• **TASK INSTRUCTIONS**
Reproduce the lines below from the one that contains "البريد الإلكتروني (386, 377)" through the end, inclusive, and add nothing.

■ ■ ■ ■ ■

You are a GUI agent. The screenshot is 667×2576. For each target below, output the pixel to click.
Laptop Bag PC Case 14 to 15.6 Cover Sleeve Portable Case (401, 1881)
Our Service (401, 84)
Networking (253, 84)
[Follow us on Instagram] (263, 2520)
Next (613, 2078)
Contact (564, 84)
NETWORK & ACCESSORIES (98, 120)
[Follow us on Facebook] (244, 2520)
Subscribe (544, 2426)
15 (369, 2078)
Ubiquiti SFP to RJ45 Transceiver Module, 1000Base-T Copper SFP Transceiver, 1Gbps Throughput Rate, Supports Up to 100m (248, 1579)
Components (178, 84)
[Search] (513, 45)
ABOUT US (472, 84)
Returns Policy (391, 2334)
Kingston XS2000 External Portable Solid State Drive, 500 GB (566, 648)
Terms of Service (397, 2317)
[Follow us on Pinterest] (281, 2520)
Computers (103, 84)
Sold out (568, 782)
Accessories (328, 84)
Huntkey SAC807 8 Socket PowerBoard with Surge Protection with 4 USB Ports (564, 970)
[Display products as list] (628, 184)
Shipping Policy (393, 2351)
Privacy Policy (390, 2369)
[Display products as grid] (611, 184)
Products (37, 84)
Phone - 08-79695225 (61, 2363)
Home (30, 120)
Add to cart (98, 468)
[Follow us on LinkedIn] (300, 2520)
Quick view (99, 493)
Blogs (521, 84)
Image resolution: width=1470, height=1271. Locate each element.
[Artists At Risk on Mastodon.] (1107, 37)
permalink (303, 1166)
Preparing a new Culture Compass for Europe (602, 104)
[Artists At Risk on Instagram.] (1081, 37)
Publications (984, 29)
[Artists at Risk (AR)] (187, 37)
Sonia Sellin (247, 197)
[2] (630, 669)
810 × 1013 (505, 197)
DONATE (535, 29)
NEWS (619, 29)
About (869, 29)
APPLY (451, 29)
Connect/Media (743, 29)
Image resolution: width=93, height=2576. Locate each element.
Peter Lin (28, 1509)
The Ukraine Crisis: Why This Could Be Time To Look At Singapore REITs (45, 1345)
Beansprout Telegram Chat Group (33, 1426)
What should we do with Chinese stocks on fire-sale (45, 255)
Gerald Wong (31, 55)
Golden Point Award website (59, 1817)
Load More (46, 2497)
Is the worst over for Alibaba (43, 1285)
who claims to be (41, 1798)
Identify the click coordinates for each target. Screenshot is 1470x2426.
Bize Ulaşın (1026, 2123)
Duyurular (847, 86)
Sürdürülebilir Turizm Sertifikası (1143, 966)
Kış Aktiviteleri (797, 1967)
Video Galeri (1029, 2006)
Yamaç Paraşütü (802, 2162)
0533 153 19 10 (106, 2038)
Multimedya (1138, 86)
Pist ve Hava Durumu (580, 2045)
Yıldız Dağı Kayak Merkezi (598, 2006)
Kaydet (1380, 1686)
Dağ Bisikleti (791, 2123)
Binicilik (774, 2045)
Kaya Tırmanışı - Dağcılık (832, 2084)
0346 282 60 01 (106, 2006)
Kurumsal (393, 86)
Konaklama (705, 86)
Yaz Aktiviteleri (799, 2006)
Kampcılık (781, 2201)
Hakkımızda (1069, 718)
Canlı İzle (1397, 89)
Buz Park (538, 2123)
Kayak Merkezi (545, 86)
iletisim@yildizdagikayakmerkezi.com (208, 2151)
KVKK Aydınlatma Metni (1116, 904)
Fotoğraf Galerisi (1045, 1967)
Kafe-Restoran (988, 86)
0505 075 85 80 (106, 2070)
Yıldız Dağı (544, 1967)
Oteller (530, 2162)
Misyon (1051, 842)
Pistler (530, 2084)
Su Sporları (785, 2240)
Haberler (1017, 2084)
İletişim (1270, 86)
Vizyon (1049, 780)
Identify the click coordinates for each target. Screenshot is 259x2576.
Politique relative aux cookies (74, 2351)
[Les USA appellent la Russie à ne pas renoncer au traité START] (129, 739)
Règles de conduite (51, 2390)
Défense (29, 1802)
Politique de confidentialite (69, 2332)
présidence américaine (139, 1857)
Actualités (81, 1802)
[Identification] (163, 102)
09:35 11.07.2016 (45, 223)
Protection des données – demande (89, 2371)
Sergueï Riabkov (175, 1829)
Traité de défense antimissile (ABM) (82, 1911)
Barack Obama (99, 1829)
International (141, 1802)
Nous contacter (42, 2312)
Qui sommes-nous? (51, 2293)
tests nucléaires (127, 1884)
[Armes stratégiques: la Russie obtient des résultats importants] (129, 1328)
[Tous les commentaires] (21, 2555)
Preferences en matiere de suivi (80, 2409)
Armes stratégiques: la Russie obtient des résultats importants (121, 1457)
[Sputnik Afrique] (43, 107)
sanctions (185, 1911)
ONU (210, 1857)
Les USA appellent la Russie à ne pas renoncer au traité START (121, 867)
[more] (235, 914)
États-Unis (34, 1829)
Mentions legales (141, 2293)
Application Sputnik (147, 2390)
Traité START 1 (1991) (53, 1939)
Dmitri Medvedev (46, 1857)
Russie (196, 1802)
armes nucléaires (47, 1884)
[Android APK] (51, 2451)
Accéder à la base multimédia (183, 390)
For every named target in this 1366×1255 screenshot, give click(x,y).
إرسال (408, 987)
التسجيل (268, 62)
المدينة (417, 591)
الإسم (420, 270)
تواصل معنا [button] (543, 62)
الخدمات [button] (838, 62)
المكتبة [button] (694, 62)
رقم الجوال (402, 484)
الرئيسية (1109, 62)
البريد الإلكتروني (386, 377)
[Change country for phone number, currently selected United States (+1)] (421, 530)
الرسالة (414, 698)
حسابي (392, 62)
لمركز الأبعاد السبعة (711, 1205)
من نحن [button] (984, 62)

■ ■ ■ ■ ■

• **EXPECTED OUTPUT**
البريد الإلكتروني (386, 377)
[Change country for phone number, currently selected United States (+1)] (421, 530)
الرسالة (414, 698)
حسابي (392, 62)
لمركز الأبعاد السبعة (711, 1205)
من نحن [button] (984, 62)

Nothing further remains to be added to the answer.